▶ Task:
Pictures in the data should be dropped; transcribe exactly the lines from the one that has "Where should I" through the one that has "Task: Open the Select categories dropdown".

▶ Information provided:
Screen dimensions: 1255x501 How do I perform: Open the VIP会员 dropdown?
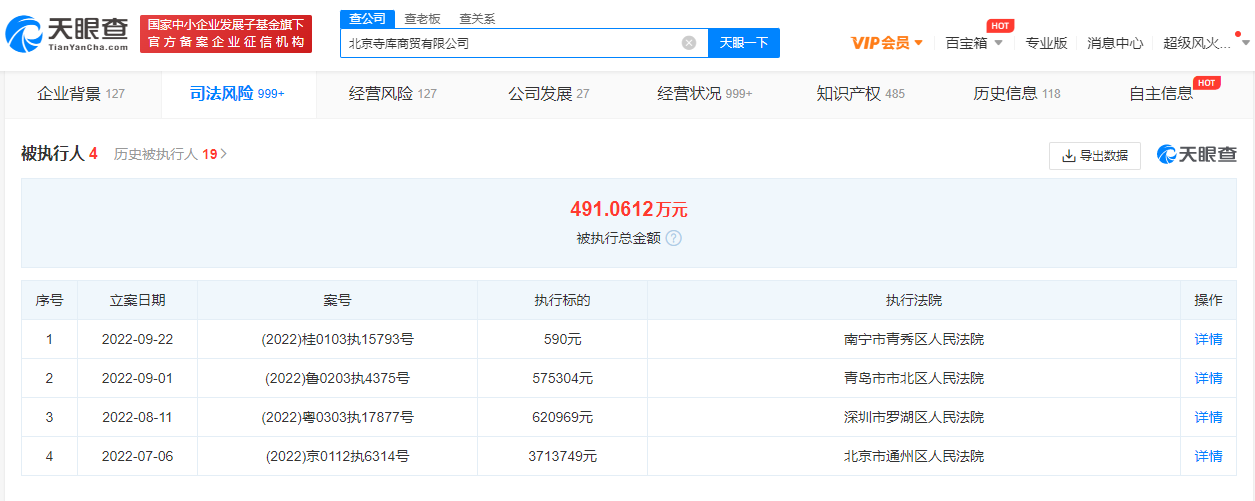click(x=887, y=43)
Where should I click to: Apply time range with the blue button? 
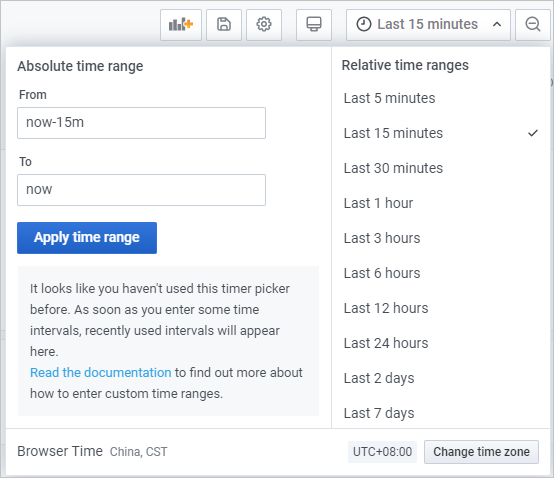pyautogui.click(x=87, y=238)
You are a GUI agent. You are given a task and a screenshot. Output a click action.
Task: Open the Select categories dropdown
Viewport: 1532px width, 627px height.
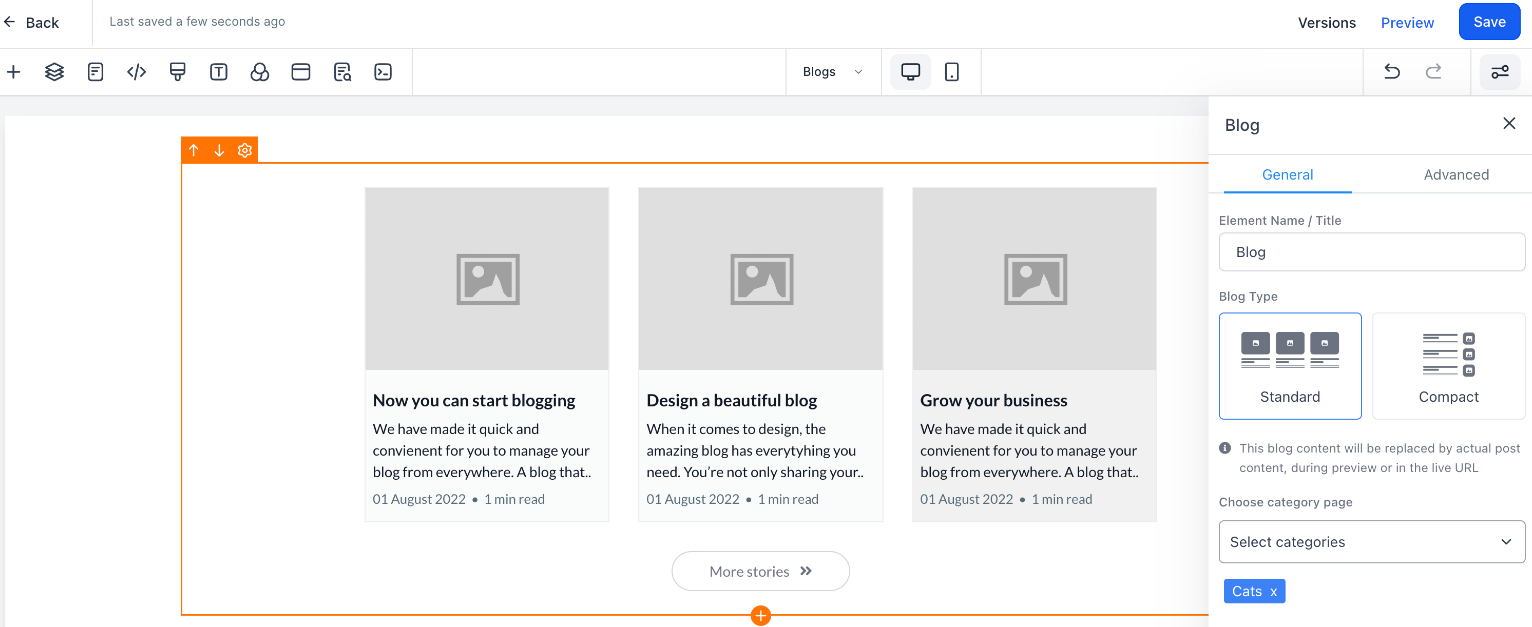(x=1371, y=541)
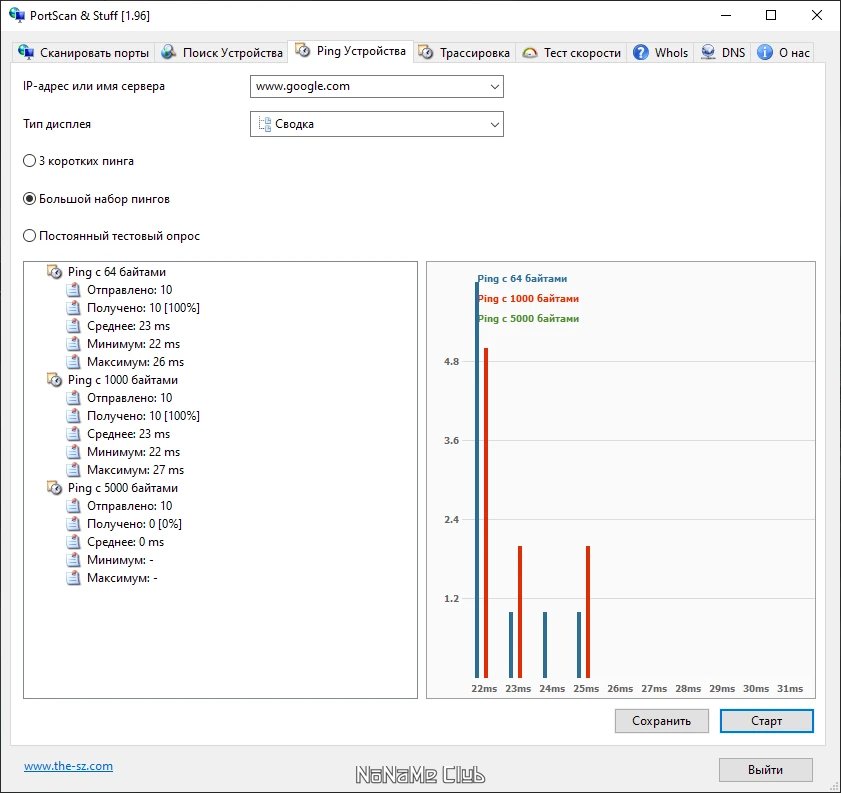This screenshot has height=793, width=841.
Task: Click the Сканировать порты tab icon
Action: tap(26, 52)
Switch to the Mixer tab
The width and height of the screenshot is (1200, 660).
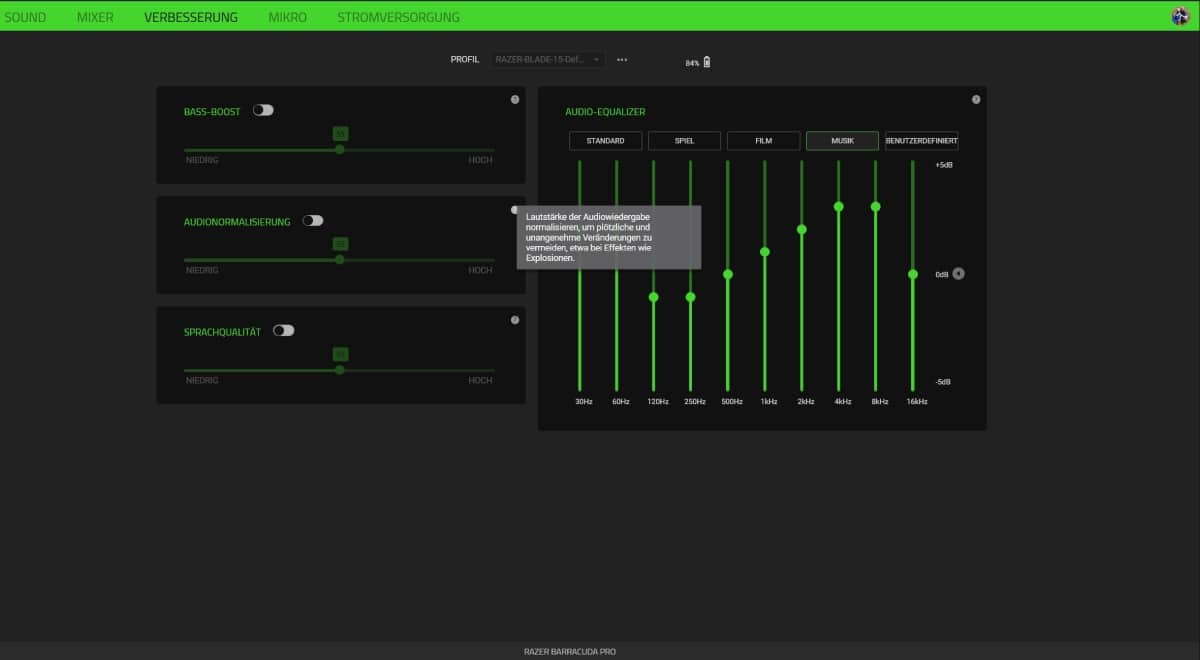pyautogui.click(x=95, y=17)
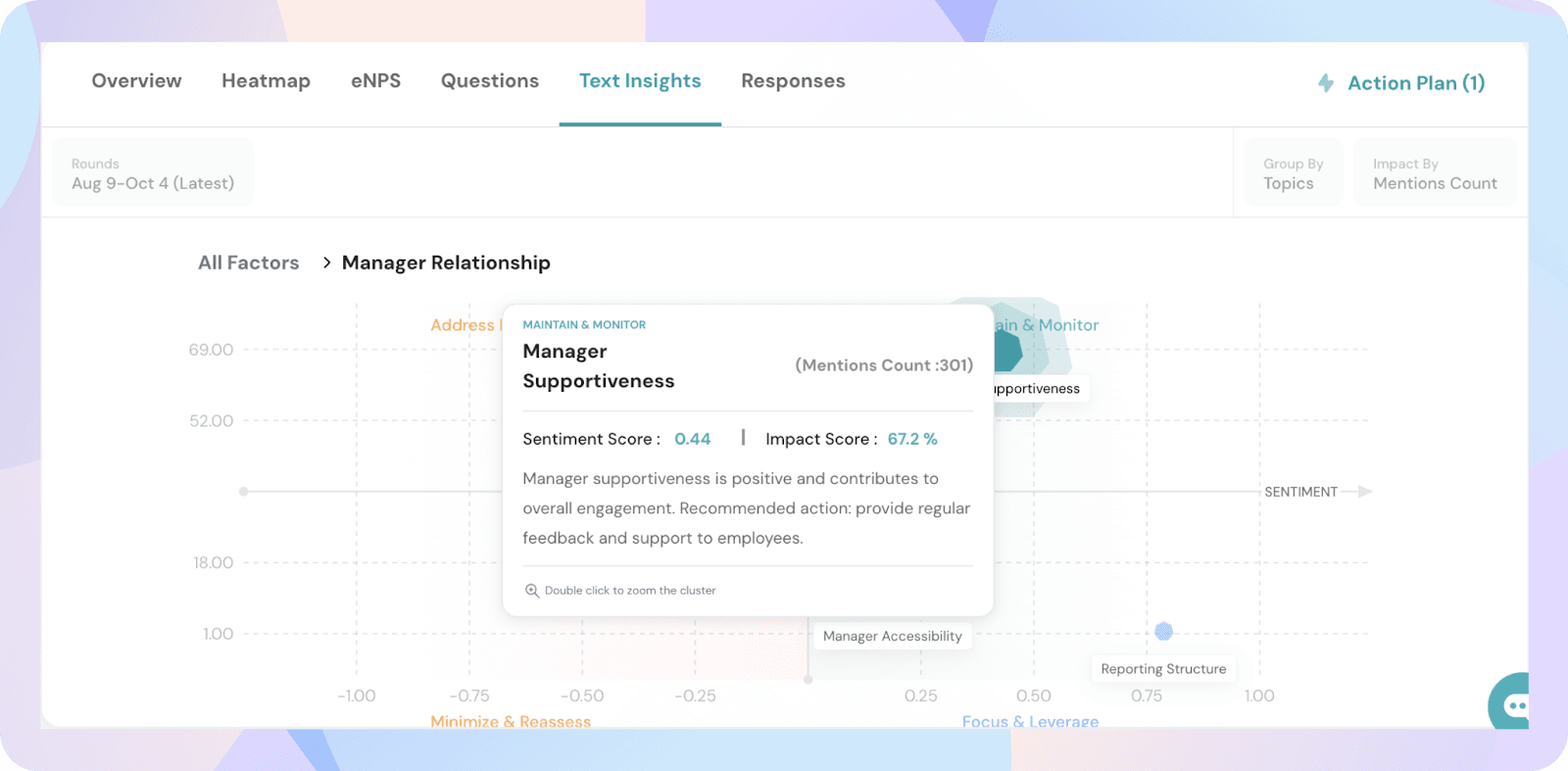Navigate back to All Factors breadcrumb

click(248, 263)
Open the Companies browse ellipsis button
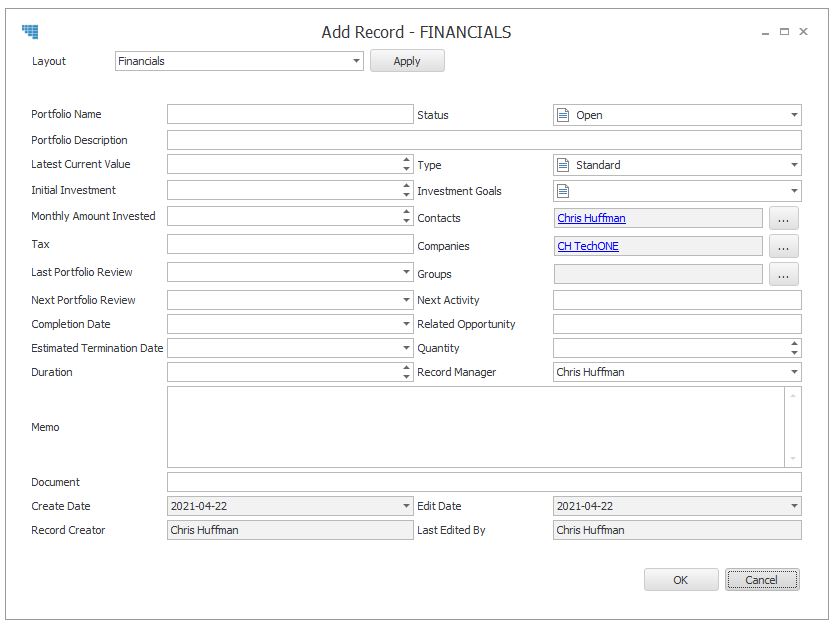Screen dimensions: 837x630 (783, 246)
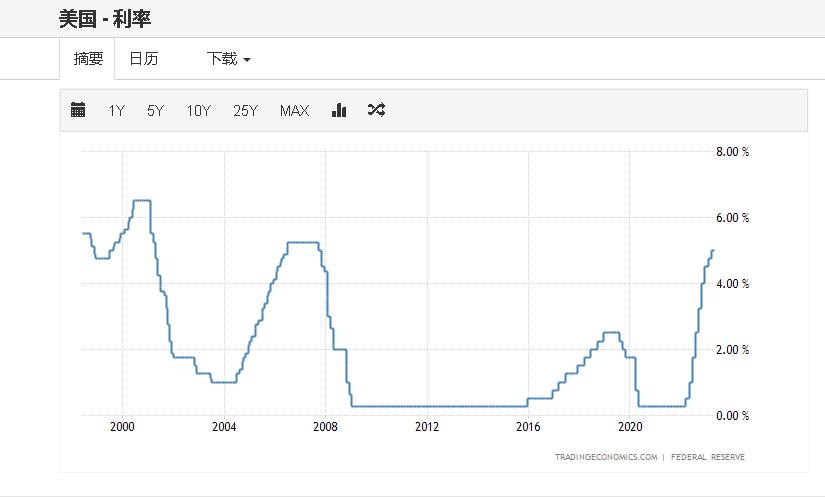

▶ Reply:
Where should I click to: Apply time range with the blue button? 
pyautogui.click(x=87, y=238)
You are a GUI agent. You are given a task and a screenshot. Output a click action.
Task: Open the Select categories dropdown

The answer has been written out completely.